In contrast, specdec_bench uses a class-based approach where:

  1. Models inherit from the Model base class
  2. __init__() handles model loading
  3. run() is an async method that processes single requests
  4. stop() handles cleanup

The specdec_bench Model Interface

class Model:
    def __init__(self, model_dir, tokenizer, max_draft_length):
        raise NotImplementedError
    
    async def run(self, prompt_ids, sampling_params, request_id, turn_id):
        """
        prompt_ids: list of token IDs (not a tensor!)
        Returns dict with:
            - output_ids: list of list of token chunks per step [[chunk1, chunk2, ...]]
            - output_logits: optional logits (usually None)
            - token_times: list of timestamps per decoding step
        """
        raise NotImplementedError

    def stop(self):
        pass

Step-by-Step Porting Guide

Step 1: Identify the Key Components in Spec-Bench

Look at the inference_*.py file and identify:

  1. The forward function (e.g., medusa_forward, ea_forward)

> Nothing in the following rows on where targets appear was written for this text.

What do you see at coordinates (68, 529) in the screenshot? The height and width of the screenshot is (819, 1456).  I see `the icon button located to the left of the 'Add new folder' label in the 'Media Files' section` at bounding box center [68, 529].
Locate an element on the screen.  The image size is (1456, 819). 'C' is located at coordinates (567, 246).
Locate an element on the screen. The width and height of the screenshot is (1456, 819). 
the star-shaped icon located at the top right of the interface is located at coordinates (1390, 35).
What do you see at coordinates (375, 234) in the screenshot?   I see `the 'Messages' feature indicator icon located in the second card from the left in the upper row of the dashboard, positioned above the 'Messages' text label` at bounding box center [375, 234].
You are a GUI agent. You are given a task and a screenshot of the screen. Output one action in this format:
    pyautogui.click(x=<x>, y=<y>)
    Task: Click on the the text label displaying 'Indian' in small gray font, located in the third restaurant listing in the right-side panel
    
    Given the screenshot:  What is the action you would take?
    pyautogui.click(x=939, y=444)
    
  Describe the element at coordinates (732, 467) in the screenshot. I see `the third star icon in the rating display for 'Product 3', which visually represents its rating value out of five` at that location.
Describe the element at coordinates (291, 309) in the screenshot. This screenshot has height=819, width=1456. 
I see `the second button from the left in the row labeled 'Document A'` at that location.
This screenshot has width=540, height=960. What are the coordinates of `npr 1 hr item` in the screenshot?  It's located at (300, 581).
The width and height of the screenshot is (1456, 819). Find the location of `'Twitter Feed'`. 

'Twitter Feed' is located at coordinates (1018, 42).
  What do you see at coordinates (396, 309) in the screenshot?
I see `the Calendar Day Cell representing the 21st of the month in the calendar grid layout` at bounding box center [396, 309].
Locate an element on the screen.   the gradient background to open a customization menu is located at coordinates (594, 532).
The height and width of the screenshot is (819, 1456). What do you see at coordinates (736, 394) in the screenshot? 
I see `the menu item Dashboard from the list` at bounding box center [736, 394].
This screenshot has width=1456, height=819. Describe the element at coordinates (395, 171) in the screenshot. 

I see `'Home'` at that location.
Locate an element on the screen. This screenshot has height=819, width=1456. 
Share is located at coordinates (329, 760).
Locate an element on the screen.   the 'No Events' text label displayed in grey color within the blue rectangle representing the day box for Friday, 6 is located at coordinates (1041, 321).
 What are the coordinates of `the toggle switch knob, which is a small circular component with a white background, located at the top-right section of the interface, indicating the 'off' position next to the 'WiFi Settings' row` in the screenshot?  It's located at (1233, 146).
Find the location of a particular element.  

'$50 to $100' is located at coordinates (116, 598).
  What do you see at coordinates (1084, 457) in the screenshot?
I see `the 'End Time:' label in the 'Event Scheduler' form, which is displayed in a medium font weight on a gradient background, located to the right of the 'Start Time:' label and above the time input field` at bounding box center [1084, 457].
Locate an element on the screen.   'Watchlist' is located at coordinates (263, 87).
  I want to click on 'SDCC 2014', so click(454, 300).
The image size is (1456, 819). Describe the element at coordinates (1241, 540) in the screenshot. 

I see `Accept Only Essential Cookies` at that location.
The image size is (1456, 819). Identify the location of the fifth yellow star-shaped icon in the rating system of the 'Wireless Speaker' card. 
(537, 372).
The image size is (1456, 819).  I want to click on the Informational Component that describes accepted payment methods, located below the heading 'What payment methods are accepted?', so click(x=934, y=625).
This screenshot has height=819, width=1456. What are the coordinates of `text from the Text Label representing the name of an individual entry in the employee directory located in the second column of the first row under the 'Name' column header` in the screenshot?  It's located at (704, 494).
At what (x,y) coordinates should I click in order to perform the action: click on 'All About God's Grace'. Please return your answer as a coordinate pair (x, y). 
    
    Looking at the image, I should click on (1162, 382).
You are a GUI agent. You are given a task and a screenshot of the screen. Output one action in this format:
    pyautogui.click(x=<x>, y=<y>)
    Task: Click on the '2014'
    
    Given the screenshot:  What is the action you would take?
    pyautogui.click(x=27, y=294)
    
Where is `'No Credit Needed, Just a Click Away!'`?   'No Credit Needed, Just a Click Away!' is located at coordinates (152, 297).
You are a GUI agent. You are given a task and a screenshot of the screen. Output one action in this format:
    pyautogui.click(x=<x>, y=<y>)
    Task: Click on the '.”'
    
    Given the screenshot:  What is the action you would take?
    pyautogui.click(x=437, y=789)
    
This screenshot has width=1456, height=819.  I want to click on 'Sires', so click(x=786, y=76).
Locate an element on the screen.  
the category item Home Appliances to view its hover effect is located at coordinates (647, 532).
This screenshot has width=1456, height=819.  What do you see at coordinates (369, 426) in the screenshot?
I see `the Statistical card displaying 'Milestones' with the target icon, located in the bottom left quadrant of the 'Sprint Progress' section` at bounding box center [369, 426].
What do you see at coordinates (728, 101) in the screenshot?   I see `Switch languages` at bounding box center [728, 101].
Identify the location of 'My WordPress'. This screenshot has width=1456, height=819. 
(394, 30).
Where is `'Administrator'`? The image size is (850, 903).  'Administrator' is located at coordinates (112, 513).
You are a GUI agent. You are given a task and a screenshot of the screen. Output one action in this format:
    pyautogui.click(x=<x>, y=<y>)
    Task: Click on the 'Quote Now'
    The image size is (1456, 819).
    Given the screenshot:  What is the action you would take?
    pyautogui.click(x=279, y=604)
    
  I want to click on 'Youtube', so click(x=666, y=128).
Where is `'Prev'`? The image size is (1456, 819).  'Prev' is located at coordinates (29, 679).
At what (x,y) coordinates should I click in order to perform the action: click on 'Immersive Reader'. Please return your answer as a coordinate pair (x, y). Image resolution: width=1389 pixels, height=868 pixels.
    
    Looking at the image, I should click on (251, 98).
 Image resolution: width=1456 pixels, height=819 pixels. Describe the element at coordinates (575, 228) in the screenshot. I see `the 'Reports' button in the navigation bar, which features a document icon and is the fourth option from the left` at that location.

    • This contains the core speculative decoding loop
    • Signature: forward_func(inputs, model, tokenizer, max_new_tokens, **kwargs)
    • Returns: (output_ids, new_token_count, num_steps, accept_length_list)
  2. The model class (e.g., MedusaModel, EaModel)

    • Found in model/<method>/ directory
    • Has a from_pretrained() class method
  3. Required utilities from the method's module:

    • Buffer generation (e.g., generate_medusa_buffers)
    • Initialization functions (e.g., initialize_medusa, initialize_past_key_values)
    • Decoding functions (e.g., tree_decoding, generate_candidates)
    • State update functions (e.g., update_inference_inputs)
  4. Method-specific choices/configs (e.g., mc_sim_7b_63 for Medusa)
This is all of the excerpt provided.